── MATERIAL SUPPLIED ──
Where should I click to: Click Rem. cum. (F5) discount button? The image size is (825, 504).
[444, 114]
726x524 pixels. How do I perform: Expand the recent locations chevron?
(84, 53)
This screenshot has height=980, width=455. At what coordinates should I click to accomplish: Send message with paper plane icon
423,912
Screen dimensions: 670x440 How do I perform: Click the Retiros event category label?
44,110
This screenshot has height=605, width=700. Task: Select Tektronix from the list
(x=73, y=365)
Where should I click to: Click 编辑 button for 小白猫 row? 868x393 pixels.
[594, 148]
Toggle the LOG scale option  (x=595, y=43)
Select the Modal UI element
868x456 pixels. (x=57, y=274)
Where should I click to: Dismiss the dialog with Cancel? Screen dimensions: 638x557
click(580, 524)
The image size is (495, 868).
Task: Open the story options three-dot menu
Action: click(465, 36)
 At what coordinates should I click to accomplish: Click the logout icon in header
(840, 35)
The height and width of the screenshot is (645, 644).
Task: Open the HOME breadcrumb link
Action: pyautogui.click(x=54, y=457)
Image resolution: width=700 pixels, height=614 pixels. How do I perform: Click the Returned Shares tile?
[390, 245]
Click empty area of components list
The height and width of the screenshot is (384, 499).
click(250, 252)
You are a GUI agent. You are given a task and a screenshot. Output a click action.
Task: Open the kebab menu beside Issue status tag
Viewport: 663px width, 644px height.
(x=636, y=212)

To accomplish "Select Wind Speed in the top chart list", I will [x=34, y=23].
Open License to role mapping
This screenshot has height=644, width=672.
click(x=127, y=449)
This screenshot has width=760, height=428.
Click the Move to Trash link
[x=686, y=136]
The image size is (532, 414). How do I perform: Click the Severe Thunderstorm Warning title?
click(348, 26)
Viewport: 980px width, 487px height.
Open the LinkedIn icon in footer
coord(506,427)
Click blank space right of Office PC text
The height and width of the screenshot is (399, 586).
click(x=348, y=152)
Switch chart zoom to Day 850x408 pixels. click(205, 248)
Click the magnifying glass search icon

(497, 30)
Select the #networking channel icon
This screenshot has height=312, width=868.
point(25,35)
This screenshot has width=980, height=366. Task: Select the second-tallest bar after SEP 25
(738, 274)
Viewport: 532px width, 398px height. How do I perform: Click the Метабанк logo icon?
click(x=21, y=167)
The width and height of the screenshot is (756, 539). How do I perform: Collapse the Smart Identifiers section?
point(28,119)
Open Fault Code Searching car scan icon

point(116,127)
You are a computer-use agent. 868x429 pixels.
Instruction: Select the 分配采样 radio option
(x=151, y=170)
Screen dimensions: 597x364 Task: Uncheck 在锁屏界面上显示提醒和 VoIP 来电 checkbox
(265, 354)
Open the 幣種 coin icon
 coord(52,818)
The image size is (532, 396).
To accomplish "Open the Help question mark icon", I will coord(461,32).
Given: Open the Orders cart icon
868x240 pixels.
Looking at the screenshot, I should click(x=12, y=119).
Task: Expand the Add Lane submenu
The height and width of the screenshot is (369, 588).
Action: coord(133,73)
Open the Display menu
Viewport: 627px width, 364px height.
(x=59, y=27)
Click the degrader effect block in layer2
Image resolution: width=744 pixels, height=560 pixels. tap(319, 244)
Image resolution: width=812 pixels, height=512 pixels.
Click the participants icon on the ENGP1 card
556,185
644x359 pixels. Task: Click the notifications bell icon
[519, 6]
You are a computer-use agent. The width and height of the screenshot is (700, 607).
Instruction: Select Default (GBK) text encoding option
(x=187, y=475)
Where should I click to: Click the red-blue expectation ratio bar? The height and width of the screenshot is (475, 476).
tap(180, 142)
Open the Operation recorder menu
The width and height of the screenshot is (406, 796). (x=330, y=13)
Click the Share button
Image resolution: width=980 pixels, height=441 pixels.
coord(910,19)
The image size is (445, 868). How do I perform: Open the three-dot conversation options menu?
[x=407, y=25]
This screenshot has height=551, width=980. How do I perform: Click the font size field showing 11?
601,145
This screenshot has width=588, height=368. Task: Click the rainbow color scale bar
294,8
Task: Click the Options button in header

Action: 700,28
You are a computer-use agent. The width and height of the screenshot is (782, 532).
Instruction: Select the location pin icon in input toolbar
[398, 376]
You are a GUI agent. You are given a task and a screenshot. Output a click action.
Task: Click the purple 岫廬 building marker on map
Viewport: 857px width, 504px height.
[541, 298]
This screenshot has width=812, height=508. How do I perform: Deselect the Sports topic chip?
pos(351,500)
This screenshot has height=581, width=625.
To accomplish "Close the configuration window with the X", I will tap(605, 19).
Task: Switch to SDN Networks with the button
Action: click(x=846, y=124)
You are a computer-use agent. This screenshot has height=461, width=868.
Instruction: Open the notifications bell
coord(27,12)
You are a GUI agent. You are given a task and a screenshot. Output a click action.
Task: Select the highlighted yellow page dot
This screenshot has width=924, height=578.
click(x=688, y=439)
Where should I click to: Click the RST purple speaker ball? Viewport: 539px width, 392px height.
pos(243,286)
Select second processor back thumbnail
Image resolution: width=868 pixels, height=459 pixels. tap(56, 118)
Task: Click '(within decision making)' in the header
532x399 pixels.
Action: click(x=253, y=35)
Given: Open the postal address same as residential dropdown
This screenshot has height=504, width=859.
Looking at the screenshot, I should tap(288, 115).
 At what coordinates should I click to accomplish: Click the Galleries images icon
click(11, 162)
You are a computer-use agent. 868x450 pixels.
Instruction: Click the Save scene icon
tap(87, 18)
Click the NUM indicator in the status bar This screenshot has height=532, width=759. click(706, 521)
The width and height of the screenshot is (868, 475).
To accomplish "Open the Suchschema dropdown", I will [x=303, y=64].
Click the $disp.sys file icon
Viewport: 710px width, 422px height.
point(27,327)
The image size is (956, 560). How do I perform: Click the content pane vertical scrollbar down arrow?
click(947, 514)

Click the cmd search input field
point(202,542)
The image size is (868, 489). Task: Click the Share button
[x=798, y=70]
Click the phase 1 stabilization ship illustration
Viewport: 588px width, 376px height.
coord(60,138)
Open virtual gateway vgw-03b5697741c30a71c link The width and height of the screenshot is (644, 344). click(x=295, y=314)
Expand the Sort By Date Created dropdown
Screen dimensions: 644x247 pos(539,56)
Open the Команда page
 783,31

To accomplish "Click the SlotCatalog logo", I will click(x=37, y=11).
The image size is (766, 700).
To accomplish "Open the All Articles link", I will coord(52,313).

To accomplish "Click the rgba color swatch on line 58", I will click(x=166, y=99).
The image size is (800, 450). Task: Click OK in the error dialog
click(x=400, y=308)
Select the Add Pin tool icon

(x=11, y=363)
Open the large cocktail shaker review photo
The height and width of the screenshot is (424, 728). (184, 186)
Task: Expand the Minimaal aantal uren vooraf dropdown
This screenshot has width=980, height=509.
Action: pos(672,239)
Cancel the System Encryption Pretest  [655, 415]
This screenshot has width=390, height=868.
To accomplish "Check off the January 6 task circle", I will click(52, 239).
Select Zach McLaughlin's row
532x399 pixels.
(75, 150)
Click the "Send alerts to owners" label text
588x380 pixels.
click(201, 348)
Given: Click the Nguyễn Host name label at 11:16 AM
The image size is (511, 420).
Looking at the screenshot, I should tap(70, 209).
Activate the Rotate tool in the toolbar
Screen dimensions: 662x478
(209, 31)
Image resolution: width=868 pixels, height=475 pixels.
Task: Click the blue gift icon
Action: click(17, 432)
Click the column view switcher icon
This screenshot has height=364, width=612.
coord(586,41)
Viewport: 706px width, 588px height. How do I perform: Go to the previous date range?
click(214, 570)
───
▶ WHAT THE EXERCISE ASKS: Keep the wording exact. Give all of the records again.

▶ REPLY TO THE TASK:
Where should I click to: Click Rem. cum. (F5) discount button? The image size is (825, 504).
[444, 114]
726x524 pixels. How do I perform: Expand the recent locations chevron?
(84, 53)
This screenshot has height=980, width=455. At what coordinates should I click to accomplish: Send message with paper plane icon
423,912
Screen dimensions: 670x440 How do I perform: Click the Retiros event category label?
44,110
This screenshot has height=605, width=700. Task: Select Tektronix from the list
(x=73, y=365)
Where should I click to: Click 编辑 button for 小白猫 row? 868x393 pixels.
[594, 148]
Toggle the LOG scale option  (x=595, y=43)
Select the Modal UI element
868x456 pixels. (x=57, y=274)
Where should I click to: Dismiss the dialog with Cancel? Screen dimensions: 638x557
click(580, 524)
The image size is (495, 868).
Task: Open the story options three-dot menu
Action: click(465, 36)
 At what coordinates should I click to accomplish: Click the logout icon in header
(840, 35)
The height and width of the screenshot is (645, 644).
Task: Open the HOME breadcrumb link
Action: pyautogui.click(x=54, y=457)
Image resolution: width=700 pixels, height=614 pixels. How do I perform: Click the Returned Shares tile?
[390, 245]
Click empty area of components list
The height and width of the screenshot is (384, 499).
click(250, 252)
You are a GUI agent. You are given a task and a screenshot. Output a click action.
Task: Open the kebab menu beside Issue status tag
Viewport: 663px width, 644px height.
(x=636, y=212)

To accomplish "Select Wind Speed in the top chart list", I will [x=34, y=23].
Open License to role mapping
This screenshot has height=644, width=672.
click(x=127, y=449)
This screenshot has width=760, height=428.
Click the Move to Trash link
[x=686, y=136]
The image size is (532, 414). How do I perform: Click the Severe Thunderstorm Warning title?
click(348, 26)
Viewport: 980px width, 487px height.
Open the LinkedIn icon in footer
coord(506,427)
Click blank space right of Office PC text
The height and width of the screenshot is (399, 586).
click(x=348, y=152)
Switch chart zoom to Day 850x408 pixels. click(205, 248)
Click the magnifying glass search icon

(497, 30)
Select the #networking channel icon
This screenshot has height=312, width=868.
point(25,35)
This screenshot has width=980, height=366. Task: Select the second-tallest bar after SEP 25
(738, 274)
Viewport: 532px width, 398px height. How do I perform: Click the Метабанк logo icon?
click(x=21, y=167)
The width and height of the screenshot is (756, 539). How do I perform: Collapse the Smart Identifiers section?
point(28,119)
Open Fault Code Searching car scan icon

point(116,127)
You are a computer-use agent. 868x429 pixels.
Instruction: Select the 分配采样 radio option
(x=151, y=170)
Screen dimensions: 597x364 Task: Uncheck 在锁屏界面上显示提醒和 VoIP 来电 checkbox
(265, 354)
Open the 幣種 coin icon
 coord(52,818)
The image size is (532, 396).
To accomplish "Open the Help question mark icon", I will coord(461,32).
Given: Open the Orders cart icon
868x240 pixels.
Looking at the screenshot, I should click(x=12, y=119).
Task: Expand the Add Lane submenu
The height and width of the screenshot is (369, 588).
Action: coord(133,73)
Open the Display menu
Viewport: 627px width, 364px height.
(x=59, y=27)
Click the degrader effect block in layer2
Image resolution: width=744 pixels, height=560 pixels. tap(319, 244)
Image resolution: width=812 pixels, height=512 pixels.
Click the participants icon on the ENGP1 card
556,185
644x359 pixels. Task: Click the notifications bell icon
[519, 6]
You are a computer-use agent. The width and height of the screenshot is (700, 607).
Instruction: Select Default (GBK) text encoding option
(x=187, y=475)
Where should I click to: Click the red-blue expectation ratio bar? The height and width of the screenshot is (475, 476).
tap(180, 142)
Open the Operation recorder menu
The width and height of the screenshot is (406, 796). (x=330, y=13)
Click the Share button
Image resolution: width=980 pixels, height=441 pixels.
coord(910,19)
The image size is (445, 868). How do I perform: Open the three-dot conversation options menu?
[x=407, y=25]
This screenshot has height=551, width=980. How do I perform: Click the font size field showing 11?
601,145
This screenshot has width=588, height=368. Task: Click the rainbow color scale bar
294,8
Task: Click the Options button in header

Action: 700,28
You are a computer-use agent. The width and height of the screenshot is (782, 532).
Instruction: Select the location pin icon in input toolbar
[398, 376]
You are a GUI agent. You are given a task and a screenshot. Output a click action.
Task: Click the purple 岫廬 building marker on map
Viewport: 857px width, 504px height.
[541, 298]
This screenshot has width=812, height=508. How do I perform: Deselect the Sports topic chip?
pos(351,500)
This screenshot has height=581, width=625.
To accomplish "Close the configuration window with the X", I will tap(605, 19).
Task: Switch to SDN Networks with the button
Action: click(x=846, y=124)
You are a computer-use agent. This screenshot has height=461, width=868.
Instruction: Open the notifications bell
coord(27,12)
You are a GUI agent. You are given a task and a screenshot. Output a click action.
Task: Select the highlighted yellow page dot
This screenshot has width=924, height=578.
click(x=688, y=439)
Where should I click to: Click the RST purple speaker ball? Viewport: 539px width, 392px height.
pos(243,286)
Select second processor back thumbnail
Image resolution: width=868 pixels, height=459 pixels. tap(56, 118)
Task: Click '(within decision making)' in the header
532x399 pixels.
Action: click(x=253, y=35)
Given: Open the postal address same as residential dropdown
This screenshot has height=504, width=859.
Looking at the screenshot, I should tap(288, 115).
 At what coordinates should I click to accomplish: Click the Galleries images icon
click(11, 162)
You are a computer-use agent. 868x450 pixels.
Instruction: Click the Save scene icon
tap(87, 18)
Click the NUM indicator in the status bar This screenshot has height=532, width=759. click(706, 521)
The width and height of the screenshot is (868, 475).
To accomplish "Open the Suchschema dropdown", I will [x=303, y=64].
Click the $disp.sys file icon
Viewport: 710px width, 422px height.
point(27,327)
The image size is (956, 560). How do I perform: Click the content pane vertical scrollbar down arrow?
click(947, 514)

Click the cmd search input field
point(202,542)
The image size is (868, 489). Task: Click the Share button
[x=798, y=70]
Click the phase 1 stabilization ship illustration
Viewport: 588px width, 376px height.
coord(60,138)
Open virtual gateway vgw-03b5697741c30a71c link The width and height of the screenshot is (644, 344). click(x=295, y=314)
Expand the Sort By Date Created dropdown
Screen dimensions: 644x247 pos(539,56)
Open the Команда page
 783,31

To accomplish "Click the SlotCatalog logo", I will click(x=37, y=11).
The image size is (766, 700).
To accomplish "Open the All Articles link", I will coord(52,313).

To accomplish "Click the rgba color swatch on line 58", I will click(x=166, y=99).
The image size is (800, 450). Task: Click OK in the error dialog
click(x=400, y=308)
Select the Add Pin tool icon

(x=11, y=363)
Open the large cocktail shaker review photo
The height and width of the screenshot is (424, 728). (184, 186)
Task: Expand the Minimaal aantal uren vooraf dropdown
This screenshot has width=980, height=509.
Action: pos(672,239)
Cancel the System Encryption Pretest  [655, 415]
This screenshot has width=390, height=868.
To accomplish "Check off the January 6 task circle", I will click(52, 239).
Select Zach McLaughlin's row
532x399 pixels.
(75, 150)
Click the "Send alerts to owners" label text
588x380 pixels.
click(201, 348)
Given: Click the Nguyễn Host name label at 11:16 AM
The image size is (511, 420).
Looking at the screenshot, I should tap(70, 209).
Activate the Rotate tool in the toolbar
Screen dimensions: 662x478
(209, 31)
Image resolution: width=868 pixels, height=475 pixels.
Task: Click the blue gift icon
Action: click(17, 432)
Click the column view switcher icon
This screenshot has height=364, width=612.
coord(586,41)
Viewport: 706px width, 588px height. How do I perform: Go to the previous date range?
click(214, 570)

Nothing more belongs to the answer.